When I read that the Monsters of Rock was to return this year, headlined by Deep Purple and Alice Cooper I was really excited.

The main reason for this exitement, however, was the festival itself. After being a little bored by two of the three Purple gigs that I have seen before, I was worried that they wouldn’t be worthy of a headline spot, and that the crowd may be sent to sleep by a set of endless solos.

How wrong was I!

The whole festival was amazing. Roadstar (formerly Hurricane Party) were the best opening band I have ever seen and are set for huge things; Ted Nugent was fun but made a naive reference to the UK helping them out in the war (we aren’t actually proud of it, Ted!); Queensryche were unbelievably dull, and would have fallen apart without Geoff Tate’s great voice; Thunder, as always, were incredible, their set was entertaining, and Danny Bowes really had the crowd eating out of his hand (not to mention lapping up every note of his super-human voice).

Journey were good, not great. I happen to have a greatest hits of Journey and love tracks like Wheel in the sky and Any way you want it, and the obvious Open Arms and Don’t stop believing. They were musically stunning, and the new frontman has a superb voice [That later turned out to be rather debatable. Rasmus], the crowd favourites had everyone singing along.

Alice Cooper was dissapointing. As his set is based around a nightmare, it didn’t really work in the daylight (as most people don’t have nightmares about beautiful sunshine). The set was ok, then started to pick up.

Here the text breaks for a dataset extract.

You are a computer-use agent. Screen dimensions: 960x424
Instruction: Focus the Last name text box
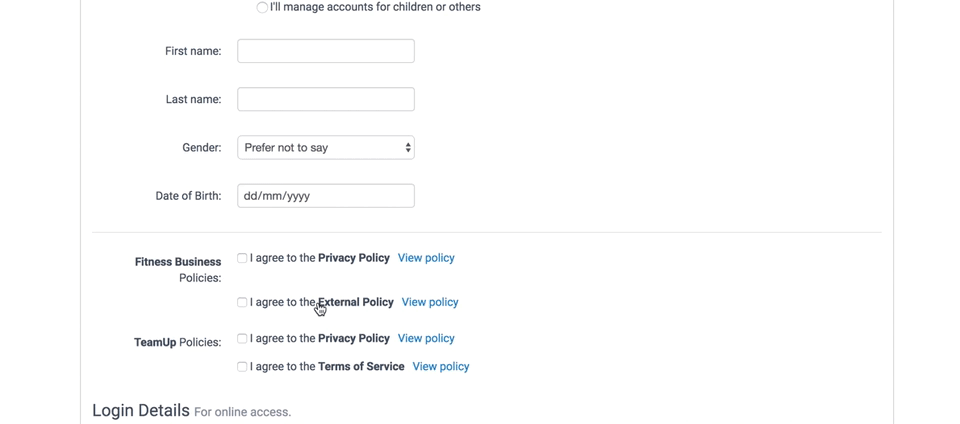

The theatrics surrounding Only Women Bleed were stunning, and the guillotine was a highlight of the day.

Then Deep Purple.

Starting with the video of them all climbing out of a flight case, they exploded into Pictures of Home and Things I never said; I have heard both before, but not a lot, but they really worked great.

Hush was truly fantastic and after a countless amount of beer in the afternoon, me, my dad and his mate were dancing away! The rest of the set was very purpose built to rock. They only did one more from Rapture of the Deep, its title track. They then fired out crowd pleasers Fireball, Strange Kind of Woman, When a blind man cries, Perfect Strangers, Space truckin’ and Lazy.

The set drew to a close with Highway Star and Smoke on the water. Roger Glover returned to the stage to have a bit a of a bass jam which led into Black Night, which had the crowd singing to every note. Steve Morse did a lot of noodling which had the crowd singing back what he played. Unfortunately that was the last encore, leaving me wanting much more.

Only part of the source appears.